== Segment start ==

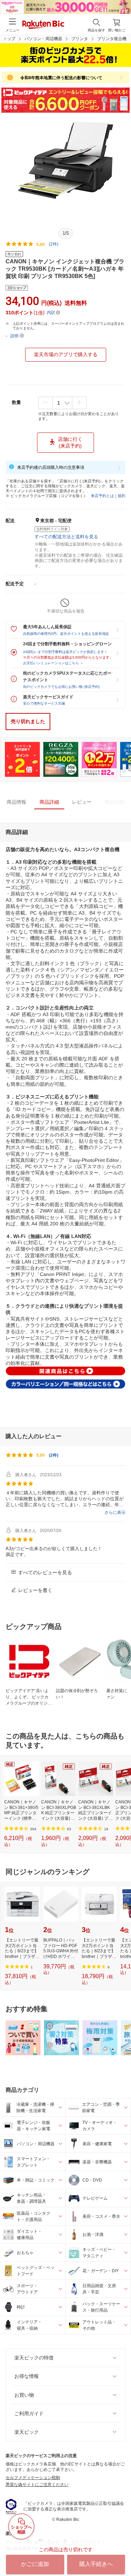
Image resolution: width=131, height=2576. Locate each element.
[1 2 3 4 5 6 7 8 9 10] (62, 403)
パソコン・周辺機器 (43, 38)
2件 (53, 1455)
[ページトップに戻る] (120, 2553)
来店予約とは (102, 496)
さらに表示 (114, 1512)
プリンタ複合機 (111, 38)
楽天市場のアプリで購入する (65, 354)
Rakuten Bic (43, 25)
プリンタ (79, 38)
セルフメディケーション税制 (33, 2477)
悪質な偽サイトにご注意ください (37, 2484)
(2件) (53, 244)
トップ (9, 38)
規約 (121, 496)
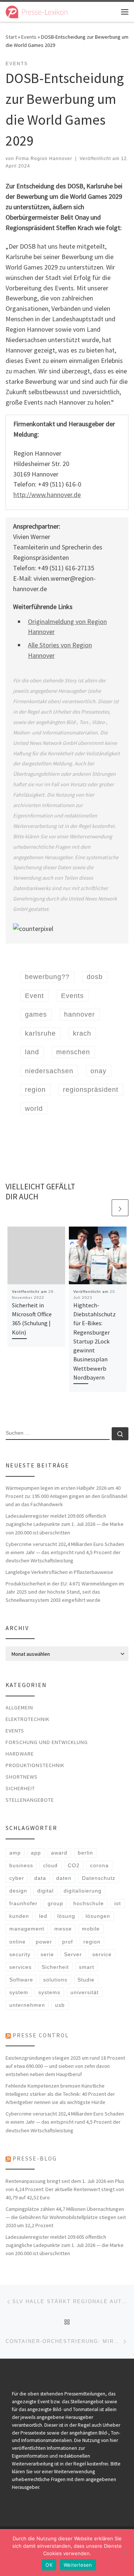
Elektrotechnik (28, 1719)
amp (15, 1853)
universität (84, 1992)
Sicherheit (20, 1788)
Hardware (20, 1753)
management (26, 1929)
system (18, 1992)
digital (45, 1891)
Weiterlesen (78, 2565)
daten (63, 1878)
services (20, 1967)
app (36, 1853)
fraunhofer (23, 1903)
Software (21, 1980)
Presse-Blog (35, 2158)
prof (67, 1942)
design (18, 1891)
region (91, 1942)
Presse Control (41, 2035)
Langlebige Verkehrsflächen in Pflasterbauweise (59, 1572)
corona (99, 1865)
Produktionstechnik (35, 1765)
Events (28, 37)
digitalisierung (83, 1891)
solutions (55, 1980)
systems (49, 1992)
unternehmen (27, 2005)
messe (63, 1929)
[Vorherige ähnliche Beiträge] (102, 1207)
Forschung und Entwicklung (47, 1742)
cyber (16, 1878)
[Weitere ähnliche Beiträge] (120, 1207)
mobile (91, 1929)
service (102, 1954)
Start (11, 37)
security (20, 1954)
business (21, 1865)
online (17, 1942)
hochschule (88, 1903)
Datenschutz (98, 1878)
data (40, 1878)
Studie (86, 1980)
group (55, 1903)
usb (60, 2005)
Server (73, 1954)
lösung (66, 1916)
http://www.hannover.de (47, 494)
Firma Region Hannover (44, 158)
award (59, 1853)
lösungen (98, 1916)
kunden (19, 1916)
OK (48, 2565)
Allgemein (19, 1707)
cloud (50, 1865)
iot (117, 1903)
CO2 (74, 1865)
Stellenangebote (30, 1799)
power (44, 1942)
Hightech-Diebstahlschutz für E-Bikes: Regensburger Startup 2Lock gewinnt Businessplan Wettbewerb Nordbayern (94, 1341)
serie (47, 1954)
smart (86, 1967)
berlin (85, 1853)
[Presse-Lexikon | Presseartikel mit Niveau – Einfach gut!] (37, 11)
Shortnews (22, 1776)
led (43, 1916)
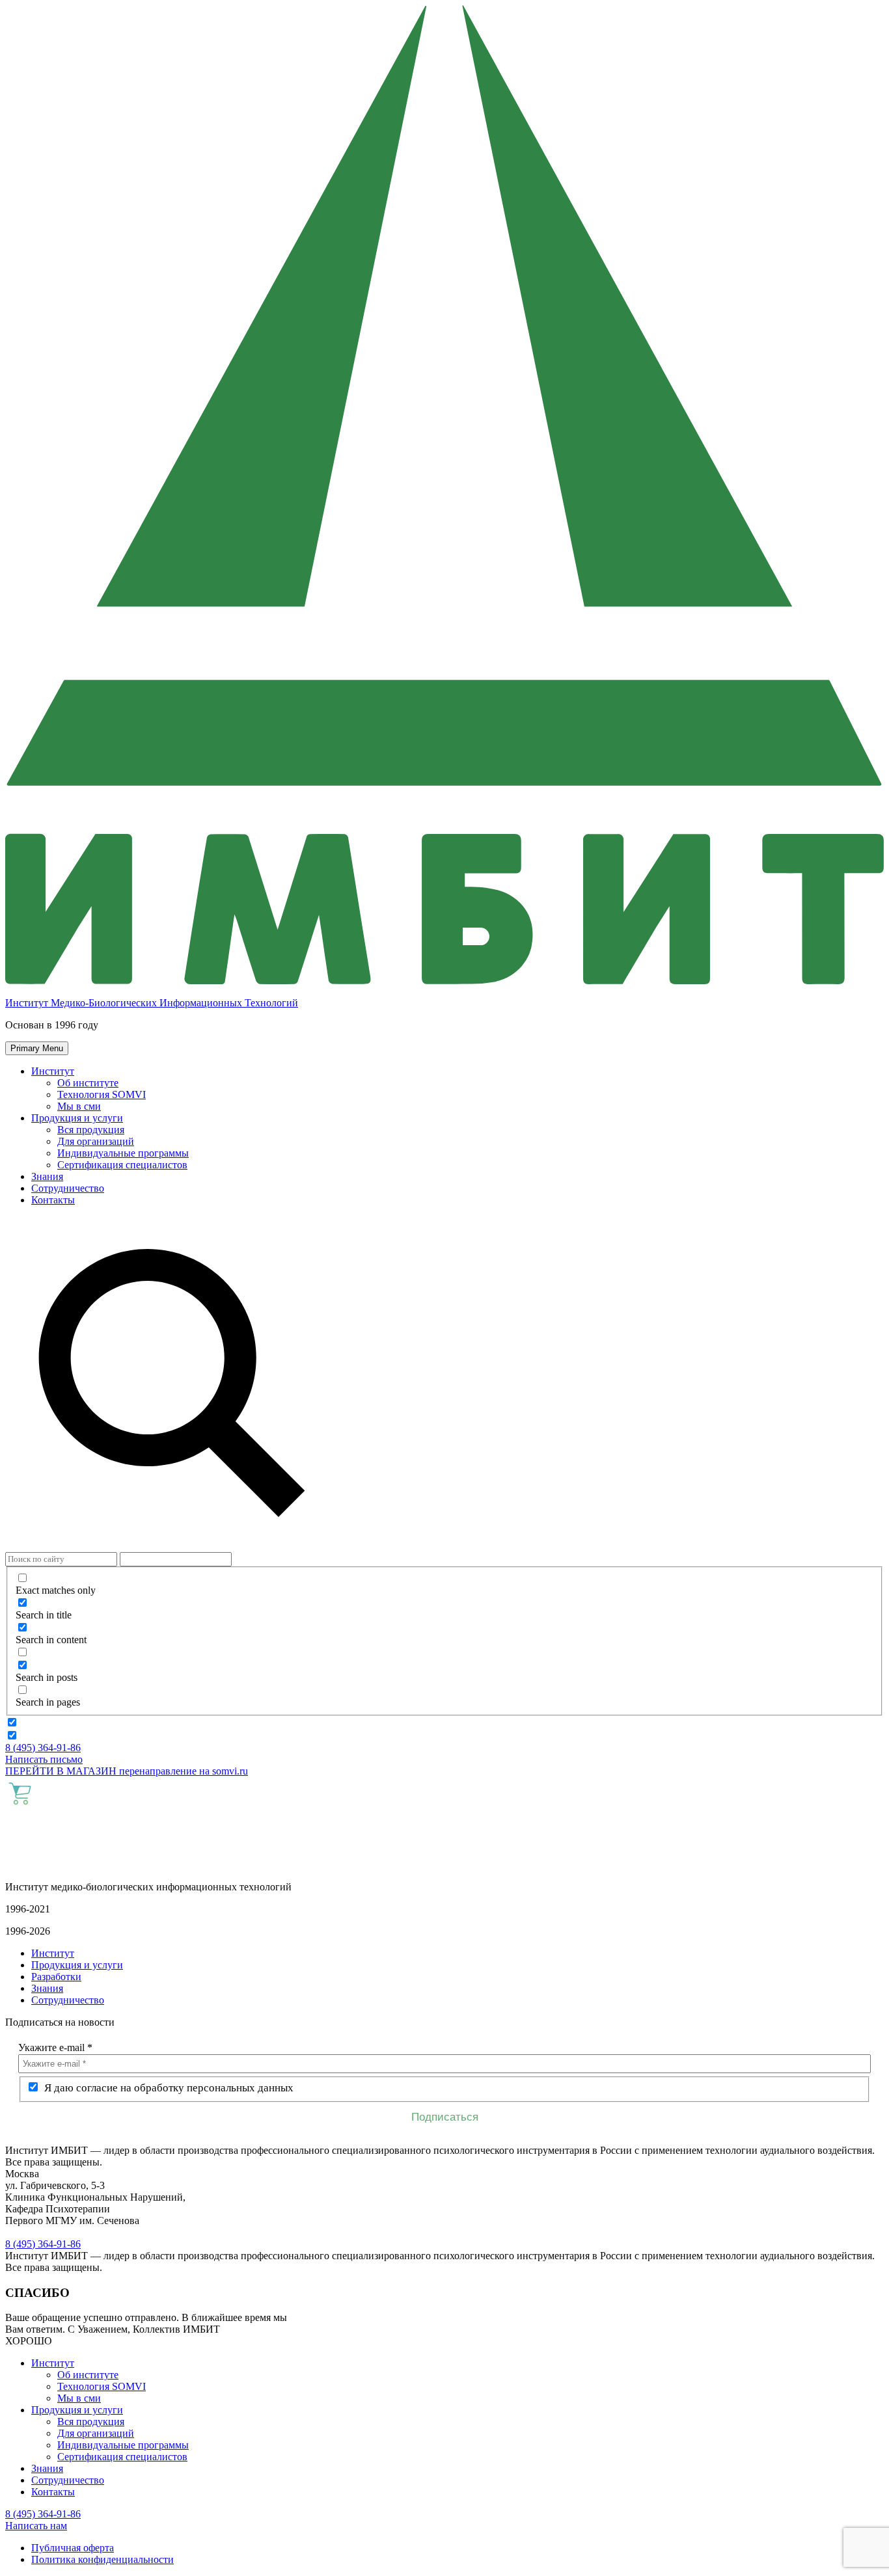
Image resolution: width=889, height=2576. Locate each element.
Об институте (87, 1082)
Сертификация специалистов (122, 1164)
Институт (52, 1071)
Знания (47, 1176)
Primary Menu (36, 1048)
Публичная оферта (72, 2547)
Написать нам (36, 2525)
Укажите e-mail (55, 2047)
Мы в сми (79, 1106)
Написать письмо (44, 1759)
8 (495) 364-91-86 (43, 1747)
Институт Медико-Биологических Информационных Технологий (151, 1002)
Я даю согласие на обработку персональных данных (168, 2088)
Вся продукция (90, 1129)
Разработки (56, 1976)
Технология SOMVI (101, 1094)
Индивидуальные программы (123, 1153)
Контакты (53, 1199)
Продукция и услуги (77, 1117)
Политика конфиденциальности (102, 2559)
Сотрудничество (67, 1188)
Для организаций (95, 1141)
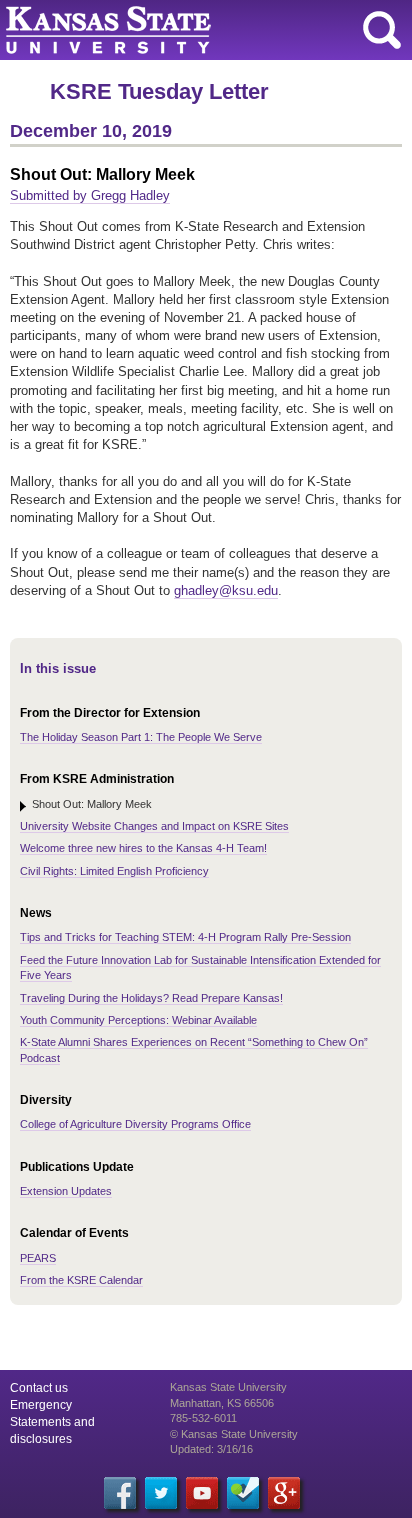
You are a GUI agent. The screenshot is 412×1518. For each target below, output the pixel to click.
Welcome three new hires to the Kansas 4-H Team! (143, 848)
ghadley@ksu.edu (226, 590)
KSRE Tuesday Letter (159, 91)
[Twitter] (161, 1493)
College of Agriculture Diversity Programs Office (135, 1124)
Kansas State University (182, 30)
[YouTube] (202, 1493)
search (382, 30)
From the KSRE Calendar (81, 1280)
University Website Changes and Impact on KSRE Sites (154, 826)
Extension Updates (66, 1191)
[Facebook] (120, 1493)
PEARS (38, 1258)
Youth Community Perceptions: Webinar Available (138, 1020)
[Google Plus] (284, 1493)
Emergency (41, 1405)
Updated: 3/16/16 (211, 1449)
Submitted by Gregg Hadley (90, 195)
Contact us (39, 1388)
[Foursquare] (243, 1493)
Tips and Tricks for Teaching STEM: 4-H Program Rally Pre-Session (185, 937)
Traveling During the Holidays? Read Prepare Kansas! (151, 998)
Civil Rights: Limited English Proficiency (114, 871)
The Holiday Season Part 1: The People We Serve (141, 737)
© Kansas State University (234, 1434)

== Segment end ==

TASK PROMPT - Look at the listing and set down only the lines from its start through the line with "Elektrotechnik (28, 1719)", word for word and without pictures.

YOUR SOLUTION -
Image resolution: width=131, height=2576. Locate each element.
[1 2 3 4 5 6 7 8 9 10] (62, 403)
パソコン・周辺機器 (43, 38)
2件 (53, 1455)
[ページトップに戻る] (120, 2553)
来店予約とは (102, 496)
さらに表示 (114, 1512)
プリンタ複合機 (111, 38)
楽天市場のアプリで購入する (65, 354)
Rakuten Bic (43, 25)
プリンタ (79, 38)
セルフメディケーション税制 (33, 2477)
悪質な偽サイトにご注意ください (37, 2484)
(2件) (53, 244)
トップ (9, 38)
規約 (121, 496)
Elektrotechnik (28, 1719)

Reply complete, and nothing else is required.